Kayla climbed in and settled herself comfortably in the pilot's seat. She knew where all the gear for this unit was now. She took the helmet and half-suit out of the locker that was built into the 'control bay' on her right hand and put it on before she secured the safety harness. Now the half-suit, really no more than a chest and back flap that reached just below her waist, was held solidly in place and the helmet wouldn't bobble. She closed the locker and the illusion of being in a real cockpit was complete again.
Now-experienced hands began to flip toggles and tap the buttons that brought the simulator to life.

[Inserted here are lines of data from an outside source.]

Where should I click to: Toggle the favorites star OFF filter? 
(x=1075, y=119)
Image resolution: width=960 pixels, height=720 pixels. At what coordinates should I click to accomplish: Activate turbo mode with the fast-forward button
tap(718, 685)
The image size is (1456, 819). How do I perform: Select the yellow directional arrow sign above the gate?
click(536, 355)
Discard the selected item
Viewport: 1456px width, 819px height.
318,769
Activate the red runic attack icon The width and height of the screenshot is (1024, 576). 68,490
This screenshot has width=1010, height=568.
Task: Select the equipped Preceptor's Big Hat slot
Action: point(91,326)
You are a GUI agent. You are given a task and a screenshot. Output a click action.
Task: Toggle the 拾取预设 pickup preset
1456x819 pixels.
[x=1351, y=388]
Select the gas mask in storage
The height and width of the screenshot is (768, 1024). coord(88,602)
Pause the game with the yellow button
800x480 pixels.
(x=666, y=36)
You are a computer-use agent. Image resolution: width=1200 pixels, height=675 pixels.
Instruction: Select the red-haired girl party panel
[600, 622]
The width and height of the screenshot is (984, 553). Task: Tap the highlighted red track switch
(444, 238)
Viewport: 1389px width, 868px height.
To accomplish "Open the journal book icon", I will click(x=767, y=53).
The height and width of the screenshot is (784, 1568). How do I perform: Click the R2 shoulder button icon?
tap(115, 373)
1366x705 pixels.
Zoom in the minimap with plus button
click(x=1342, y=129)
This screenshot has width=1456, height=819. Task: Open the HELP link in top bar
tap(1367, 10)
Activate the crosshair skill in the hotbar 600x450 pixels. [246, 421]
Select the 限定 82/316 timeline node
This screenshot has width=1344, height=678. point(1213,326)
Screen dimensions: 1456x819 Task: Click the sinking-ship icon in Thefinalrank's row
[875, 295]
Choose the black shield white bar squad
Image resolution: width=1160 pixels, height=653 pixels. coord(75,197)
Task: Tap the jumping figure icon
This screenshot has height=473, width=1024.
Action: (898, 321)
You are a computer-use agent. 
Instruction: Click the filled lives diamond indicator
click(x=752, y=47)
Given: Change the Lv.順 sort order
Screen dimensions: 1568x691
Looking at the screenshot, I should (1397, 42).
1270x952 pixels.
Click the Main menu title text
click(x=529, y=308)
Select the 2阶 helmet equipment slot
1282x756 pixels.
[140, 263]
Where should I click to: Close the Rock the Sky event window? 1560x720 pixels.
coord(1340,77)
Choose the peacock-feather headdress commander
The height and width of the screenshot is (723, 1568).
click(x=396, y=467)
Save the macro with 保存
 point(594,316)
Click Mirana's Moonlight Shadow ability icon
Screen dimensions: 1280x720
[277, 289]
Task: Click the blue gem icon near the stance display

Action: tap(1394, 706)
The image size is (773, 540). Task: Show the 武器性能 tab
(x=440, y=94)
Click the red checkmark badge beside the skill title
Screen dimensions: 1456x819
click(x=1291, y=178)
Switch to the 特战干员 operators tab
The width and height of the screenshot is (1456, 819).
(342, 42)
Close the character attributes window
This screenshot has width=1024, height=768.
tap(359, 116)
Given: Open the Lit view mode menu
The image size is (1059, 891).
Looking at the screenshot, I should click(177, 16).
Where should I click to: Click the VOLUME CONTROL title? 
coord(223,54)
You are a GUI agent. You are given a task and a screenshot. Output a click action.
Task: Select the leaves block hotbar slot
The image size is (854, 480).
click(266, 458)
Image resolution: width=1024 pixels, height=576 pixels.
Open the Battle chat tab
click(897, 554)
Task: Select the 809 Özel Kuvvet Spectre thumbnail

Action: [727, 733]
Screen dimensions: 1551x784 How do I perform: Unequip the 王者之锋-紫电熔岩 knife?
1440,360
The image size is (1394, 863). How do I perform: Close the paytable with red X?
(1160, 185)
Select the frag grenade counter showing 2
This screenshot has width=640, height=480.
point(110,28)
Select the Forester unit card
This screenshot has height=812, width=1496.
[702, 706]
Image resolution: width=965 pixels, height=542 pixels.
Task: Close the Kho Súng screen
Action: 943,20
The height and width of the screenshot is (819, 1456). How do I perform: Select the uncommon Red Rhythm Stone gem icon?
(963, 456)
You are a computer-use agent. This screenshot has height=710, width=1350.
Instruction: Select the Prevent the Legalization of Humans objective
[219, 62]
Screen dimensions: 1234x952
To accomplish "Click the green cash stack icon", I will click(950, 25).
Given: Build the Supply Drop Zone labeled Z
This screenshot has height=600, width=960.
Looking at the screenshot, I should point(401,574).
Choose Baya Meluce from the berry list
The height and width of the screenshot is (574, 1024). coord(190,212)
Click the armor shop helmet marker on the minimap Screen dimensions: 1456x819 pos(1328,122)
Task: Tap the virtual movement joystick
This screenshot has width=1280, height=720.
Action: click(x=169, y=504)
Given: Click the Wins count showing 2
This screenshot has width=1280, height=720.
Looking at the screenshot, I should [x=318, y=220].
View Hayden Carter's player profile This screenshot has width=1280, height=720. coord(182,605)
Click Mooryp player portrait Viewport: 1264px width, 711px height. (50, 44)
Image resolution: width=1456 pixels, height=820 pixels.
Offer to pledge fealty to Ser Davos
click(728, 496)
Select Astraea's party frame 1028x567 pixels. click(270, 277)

The heads-up display in the helmet came on and the exterior screens began to show her what lay 'outside' the GINN. As always, she was starting in a ground base hanger.
For ten minutes, Kayla let all the systems run at normal operating capacity. The data flow was overwhelming. She took in as much as she could, sorting and trying to understand it all as fast as it was presented. She was getting better at this each time she did it. Better, yes, but good enough to let the full system run while trying to actually do something, ah, no, not yet.
At the ten minute mark, she began to shut down the least essential reporting systems one at a time until she was sure she could process the information flow and still truly do something at the same time. It wasn't until a solid quarter of her boards were dark that she felt she could manage that trick.
Slowly and carefully, she walked the simulated GINN out of the hanger. Once outside, she joined a line of other 'trainees' and began to try to follow the instructions of the Master Chief teaching this 'class' of brand new recruits. An exhausting two hours of chaos was under way.
Her whole body was drenched in sweat and shaking by the time the 'class' was over. The Master Chief had called her just about every name in the book at least once, used her as a bad example for the class five times, and told her to go back to mommy a round dozen times. It was her best performance yet. Today she hadn't fallen on her own, hadn't tripped anyone else, hadn't shot any other cadet – either by accident or on purpose – and had managed to lift off the ground, hover, and safely land.
She was the worst in the 'class' by a fair margin. But she could make the GINN move with reasonable smoothness and she could now get it off the ground and safely back. Not bad for a brain-deficient Natural working with Coordinator software.
If she hadn't had a year's worth of combat experience in mobile armor, this would be impossible. She was using every skill she'd developed in the Zero nearly to the max to do this much. And she could just about make it walk correctly so far. Moving and doing anything else was out of the question right now. Still, this was a hell of a lotta progress for just seven days!
Tired hands shut down the simulator. Kayla unfastened the safety harness and pulled the helmet and half-suit off. There was cleaning gear in the locker and she used it. She was coming back tomorrow. This thing would be a stinky horror if she failed to disinfect it right now. So, weary as she was, the job got done and done right before she stowed it away.
She stumbled back to her room and a hot shower. Followed by clean clothes and large, fairly sugar heavy snack. Then she took a nap. She was tired enough that the sleep was dreamless.